● **Data supplied**:
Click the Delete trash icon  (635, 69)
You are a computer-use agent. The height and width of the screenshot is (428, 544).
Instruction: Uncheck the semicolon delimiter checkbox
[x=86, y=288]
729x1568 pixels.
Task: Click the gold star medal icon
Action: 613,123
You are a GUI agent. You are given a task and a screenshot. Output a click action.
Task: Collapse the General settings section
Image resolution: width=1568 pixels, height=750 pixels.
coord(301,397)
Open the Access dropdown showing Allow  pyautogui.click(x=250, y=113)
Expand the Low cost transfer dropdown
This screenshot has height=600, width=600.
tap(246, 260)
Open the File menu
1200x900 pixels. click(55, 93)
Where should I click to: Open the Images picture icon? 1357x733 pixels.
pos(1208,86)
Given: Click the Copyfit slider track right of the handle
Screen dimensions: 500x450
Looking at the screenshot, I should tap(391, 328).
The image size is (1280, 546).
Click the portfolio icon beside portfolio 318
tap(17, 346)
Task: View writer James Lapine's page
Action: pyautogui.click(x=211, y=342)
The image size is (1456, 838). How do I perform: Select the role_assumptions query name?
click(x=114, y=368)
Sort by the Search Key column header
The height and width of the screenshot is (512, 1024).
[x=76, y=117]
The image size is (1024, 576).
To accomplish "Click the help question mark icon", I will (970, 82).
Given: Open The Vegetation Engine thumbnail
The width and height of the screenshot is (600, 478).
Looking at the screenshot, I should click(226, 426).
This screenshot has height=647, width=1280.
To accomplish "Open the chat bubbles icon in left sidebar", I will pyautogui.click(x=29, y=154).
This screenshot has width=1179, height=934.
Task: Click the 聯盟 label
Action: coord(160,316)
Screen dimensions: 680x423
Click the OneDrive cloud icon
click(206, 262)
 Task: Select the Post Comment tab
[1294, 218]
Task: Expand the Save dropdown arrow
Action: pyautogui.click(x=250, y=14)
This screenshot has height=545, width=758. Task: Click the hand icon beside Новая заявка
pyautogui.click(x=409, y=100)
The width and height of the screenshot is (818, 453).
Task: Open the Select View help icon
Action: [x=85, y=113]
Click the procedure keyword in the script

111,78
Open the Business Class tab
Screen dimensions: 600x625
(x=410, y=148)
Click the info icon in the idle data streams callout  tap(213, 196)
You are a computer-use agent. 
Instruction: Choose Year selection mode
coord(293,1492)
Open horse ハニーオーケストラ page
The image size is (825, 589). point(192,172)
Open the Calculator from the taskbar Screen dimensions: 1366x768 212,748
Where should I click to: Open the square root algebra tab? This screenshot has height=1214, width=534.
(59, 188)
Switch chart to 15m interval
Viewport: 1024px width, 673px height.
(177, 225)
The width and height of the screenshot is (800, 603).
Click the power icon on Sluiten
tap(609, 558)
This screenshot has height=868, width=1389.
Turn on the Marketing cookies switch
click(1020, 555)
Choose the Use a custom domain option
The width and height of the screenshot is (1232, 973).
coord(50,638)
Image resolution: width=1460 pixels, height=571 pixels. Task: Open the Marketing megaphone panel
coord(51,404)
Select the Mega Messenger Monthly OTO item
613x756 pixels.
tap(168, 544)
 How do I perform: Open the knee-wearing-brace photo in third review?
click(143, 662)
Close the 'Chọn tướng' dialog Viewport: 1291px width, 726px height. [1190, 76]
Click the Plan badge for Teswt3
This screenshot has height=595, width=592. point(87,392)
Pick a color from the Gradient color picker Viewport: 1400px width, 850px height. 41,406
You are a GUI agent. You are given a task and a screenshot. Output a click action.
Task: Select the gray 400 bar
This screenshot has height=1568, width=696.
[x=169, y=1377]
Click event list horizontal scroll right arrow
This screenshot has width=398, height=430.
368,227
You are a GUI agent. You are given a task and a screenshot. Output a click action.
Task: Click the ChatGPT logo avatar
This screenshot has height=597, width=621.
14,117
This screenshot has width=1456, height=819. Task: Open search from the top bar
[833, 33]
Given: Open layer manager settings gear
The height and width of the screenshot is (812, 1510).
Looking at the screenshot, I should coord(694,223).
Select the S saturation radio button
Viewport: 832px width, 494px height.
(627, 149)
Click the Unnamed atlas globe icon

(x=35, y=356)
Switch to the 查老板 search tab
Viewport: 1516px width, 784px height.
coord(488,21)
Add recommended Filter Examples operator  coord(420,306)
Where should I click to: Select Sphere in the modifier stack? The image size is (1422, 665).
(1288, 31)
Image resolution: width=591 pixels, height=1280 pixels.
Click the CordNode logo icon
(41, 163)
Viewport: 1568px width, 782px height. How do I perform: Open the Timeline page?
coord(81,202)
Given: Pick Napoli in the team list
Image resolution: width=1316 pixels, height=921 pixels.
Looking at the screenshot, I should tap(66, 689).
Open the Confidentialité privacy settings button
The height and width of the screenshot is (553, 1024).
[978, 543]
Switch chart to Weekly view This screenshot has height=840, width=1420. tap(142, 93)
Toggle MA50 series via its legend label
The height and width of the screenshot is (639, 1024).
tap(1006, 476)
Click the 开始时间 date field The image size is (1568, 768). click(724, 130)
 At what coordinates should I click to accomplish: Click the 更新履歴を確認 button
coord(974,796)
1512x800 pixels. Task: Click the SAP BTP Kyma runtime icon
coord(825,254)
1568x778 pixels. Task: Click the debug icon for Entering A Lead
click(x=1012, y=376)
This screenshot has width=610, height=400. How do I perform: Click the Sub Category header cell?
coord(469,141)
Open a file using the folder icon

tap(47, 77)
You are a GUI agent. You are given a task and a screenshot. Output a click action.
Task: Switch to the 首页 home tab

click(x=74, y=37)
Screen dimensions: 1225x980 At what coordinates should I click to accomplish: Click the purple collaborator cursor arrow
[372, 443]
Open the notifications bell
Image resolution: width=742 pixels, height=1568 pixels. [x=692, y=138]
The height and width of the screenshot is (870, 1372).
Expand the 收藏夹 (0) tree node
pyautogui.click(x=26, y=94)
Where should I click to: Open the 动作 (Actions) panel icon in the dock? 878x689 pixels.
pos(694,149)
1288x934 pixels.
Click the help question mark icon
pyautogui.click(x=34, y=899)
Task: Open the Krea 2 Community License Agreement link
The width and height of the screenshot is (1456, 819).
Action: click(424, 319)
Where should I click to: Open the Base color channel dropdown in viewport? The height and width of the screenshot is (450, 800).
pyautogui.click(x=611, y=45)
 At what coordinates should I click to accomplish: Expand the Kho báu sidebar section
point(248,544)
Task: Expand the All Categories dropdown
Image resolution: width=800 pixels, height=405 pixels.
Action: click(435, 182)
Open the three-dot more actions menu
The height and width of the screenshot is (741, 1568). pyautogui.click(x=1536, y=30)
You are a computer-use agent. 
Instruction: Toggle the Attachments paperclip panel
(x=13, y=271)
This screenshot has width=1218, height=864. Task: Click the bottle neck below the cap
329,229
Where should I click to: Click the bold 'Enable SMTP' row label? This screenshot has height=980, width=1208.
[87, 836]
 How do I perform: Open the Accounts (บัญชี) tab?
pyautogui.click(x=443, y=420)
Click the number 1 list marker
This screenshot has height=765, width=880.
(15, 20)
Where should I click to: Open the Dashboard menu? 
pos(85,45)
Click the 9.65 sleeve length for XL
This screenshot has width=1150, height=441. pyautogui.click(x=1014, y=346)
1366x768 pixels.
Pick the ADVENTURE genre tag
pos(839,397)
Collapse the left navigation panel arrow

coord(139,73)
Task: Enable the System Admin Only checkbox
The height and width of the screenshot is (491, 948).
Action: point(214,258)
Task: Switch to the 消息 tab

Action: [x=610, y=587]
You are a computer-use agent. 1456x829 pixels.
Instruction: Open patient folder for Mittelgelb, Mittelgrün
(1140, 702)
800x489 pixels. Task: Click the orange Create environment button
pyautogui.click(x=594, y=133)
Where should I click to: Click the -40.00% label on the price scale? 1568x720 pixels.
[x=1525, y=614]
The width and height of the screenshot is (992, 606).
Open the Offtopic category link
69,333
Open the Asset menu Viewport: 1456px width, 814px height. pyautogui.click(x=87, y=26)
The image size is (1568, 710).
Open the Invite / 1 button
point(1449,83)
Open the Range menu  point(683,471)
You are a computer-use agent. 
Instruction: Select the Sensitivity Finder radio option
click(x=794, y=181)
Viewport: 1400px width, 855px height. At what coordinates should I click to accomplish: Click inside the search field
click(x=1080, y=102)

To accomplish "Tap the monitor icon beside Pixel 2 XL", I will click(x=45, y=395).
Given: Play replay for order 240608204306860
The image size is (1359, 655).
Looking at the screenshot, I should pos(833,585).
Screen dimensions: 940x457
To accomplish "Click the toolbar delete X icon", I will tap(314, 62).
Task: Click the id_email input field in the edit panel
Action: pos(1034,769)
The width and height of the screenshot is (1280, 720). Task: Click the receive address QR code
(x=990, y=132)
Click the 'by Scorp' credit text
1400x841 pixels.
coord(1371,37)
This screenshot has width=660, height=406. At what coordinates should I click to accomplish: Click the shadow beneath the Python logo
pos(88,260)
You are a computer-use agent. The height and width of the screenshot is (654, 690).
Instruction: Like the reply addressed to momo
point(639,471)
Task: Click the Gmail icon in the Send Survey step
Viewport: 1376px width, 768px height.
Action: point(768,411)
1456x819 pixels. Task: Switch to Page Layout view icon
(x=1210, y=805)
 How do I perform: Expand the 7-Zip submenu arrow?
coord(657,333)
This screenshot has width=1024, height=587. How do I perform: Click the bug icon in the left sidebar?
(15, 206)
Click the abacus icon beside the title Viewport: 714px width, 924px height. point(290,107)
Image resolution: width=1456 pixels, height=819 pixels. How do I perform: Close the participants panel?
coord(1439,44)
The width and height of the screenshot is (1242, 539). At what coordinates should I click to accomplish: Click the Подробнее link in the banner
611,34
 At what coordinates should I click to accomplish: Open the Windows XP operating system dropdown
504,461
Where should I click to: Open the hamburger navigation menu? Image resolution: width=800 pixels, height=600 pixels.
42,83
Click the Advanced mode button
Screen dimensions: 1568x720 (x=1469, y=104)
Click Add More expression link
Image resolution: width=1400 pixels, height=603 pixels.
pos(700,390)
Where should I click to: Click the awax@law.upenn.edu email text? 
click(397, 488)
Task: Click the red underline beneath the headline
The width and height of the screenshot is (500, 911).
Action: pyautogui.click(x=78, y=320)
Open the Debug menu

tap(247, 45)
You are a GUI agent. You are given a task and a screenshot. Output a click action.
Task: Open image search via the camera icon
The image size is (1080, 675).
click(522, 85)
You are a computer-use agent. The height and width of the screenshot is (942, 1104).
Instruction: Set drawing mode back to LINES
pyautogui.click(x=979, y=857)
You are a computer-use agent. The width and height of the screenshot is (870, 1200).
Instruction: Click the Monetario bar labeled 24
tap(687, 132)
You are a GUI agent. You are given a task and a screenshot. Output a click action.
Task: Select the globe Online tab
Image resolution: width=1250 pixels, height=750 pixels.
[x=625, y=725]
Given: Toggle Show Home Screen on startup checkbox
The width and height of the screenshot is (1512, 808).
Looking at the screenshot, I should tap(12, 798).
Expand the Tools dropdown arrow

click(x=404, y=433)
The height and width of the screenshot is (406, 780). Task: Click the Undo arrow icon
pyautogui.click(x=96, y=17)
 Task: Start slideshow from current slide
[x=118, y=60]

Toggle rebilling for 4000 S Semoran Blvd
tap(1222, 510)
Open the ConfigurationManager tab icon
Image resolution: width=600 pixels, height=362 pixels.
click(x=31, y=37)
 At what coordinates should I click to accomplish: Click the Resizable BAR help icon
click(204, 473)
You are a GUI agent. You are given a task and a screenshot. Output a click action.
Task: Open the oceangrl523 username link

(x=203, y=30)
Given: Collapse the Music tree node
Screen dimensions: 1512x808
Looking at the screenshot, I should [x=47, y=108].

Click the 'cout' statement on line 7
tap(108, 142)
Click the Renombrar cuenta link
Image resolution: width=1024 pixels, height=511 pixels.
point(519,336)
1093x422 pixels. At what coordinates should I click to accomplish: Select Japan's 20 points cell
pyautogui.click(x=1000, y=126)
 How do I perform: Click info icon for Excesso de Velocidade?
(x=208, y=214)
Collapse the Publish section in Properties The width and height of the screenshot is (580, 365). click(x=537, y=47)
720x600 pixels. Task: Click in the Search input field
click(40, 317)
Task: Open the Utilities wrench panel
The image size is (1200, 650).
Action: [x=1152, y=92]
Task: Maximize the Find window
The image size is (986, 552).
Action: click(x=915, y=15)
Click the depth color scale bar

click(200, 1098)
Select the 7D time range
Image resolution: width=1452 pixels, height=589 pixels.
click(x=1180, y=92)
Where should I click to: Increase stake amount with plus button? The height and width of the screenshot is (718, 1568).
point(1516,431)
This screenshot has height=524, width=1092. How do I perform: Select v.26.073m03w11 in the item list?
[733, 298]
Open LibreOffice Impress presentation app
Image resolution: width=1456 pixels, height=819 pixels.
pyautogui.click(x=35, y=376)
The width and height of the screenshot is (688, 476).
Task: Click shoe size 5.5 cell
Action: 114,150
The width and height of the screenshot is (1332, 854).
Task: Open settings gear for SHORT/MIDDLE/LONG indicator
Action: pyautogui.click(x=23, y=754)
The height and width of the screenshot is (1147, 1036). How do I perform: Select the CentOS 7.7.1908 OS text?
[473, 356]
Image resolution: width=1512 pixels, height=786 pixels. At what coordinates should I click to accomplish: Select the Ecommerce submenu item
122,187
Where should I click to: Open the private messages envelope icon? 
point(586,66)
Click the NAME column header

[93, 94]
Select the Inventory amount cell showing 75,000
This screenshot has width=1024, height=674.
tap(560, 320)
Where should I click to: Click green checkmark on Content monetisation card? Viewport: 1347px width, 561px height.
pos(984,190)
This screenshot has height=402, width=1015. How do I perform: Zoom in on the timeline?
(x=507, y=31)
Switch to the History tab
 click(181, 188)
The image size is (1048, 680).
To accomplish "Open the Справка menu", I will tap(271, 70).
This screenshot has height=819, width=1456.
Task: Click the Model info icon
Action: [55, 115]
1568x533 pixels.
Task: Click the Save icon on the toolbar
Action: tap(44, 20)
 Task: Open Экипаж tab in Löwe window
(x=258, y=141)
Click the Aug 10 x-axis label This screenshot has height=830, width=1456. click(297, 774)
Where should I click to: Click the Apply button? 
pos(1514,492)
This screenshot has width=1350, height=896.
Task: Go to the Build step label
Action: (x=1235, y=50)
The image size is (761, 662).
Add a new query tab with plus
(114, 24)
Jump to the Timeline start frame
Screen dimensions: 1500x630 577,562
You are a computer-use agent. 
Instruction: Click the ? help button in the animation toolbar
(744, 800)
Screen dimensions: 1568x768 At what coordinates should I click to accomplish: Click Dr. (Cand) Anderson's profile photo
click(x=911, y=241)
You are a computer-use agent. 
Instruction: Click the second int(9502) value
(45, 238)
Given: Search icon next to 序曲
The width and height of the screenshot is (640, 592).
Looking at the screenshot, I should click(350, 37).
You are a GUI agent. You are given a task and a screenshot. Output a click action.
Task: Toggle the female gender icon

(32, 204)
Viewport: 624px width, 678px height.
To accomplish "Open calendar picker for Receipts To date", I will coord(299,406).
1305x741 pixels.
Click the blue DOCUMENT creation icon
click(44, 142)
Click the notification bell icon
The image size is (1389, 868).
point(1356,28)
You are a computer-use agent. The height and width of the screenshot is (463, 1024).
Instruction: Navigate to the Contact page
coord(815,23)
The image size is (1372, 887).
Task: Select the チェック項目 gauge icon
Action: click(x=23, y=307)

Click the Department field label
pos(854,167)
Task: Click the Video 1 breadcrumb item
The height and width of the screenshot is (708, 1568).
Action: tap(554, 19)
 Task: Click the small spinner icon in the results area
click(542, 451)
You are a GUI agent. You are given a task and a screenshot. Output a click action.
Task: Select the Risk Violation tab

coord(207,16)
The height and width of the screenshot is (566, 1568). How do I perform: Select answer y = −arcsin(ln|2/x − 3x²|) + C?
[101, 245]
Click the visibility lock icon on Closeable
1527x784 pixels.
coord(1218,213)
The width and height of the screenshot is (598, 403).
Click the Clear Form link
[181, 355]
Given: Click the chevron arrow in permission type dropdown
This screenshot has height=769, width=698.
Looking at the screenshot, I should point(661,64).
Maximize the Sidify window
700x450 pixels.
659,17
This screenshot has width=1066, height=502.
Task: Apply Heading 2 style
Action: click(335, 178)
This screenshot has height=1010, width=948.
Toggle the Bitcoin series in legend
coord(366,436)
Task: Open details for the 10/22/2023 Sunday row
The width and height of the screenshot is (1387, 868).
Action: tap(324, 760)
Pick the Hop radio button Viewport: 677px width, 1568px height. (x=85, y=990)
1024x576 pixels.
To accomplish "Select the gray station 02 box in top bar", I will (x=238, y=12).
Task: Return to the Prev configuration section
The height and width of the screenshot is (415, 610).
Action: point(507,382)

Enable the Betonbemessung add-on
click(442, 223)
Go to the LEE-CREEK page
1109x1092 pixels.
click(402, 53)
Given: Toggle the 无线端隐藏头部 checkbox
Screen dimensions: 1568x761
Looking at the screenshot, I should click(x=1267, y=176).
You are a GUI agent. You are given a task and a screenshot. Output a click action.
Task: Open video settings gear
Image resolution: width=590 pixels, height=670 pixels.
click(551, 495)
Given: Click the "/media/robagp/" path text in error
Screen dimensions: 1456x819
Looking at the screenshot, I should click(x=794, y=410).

● **What this task involves**:
Pick out each line in the records above that contains the word "Maximize" and copy those lines in full.

● **Written response**:
Task: Maximize the Find window
Maximize the Sidify window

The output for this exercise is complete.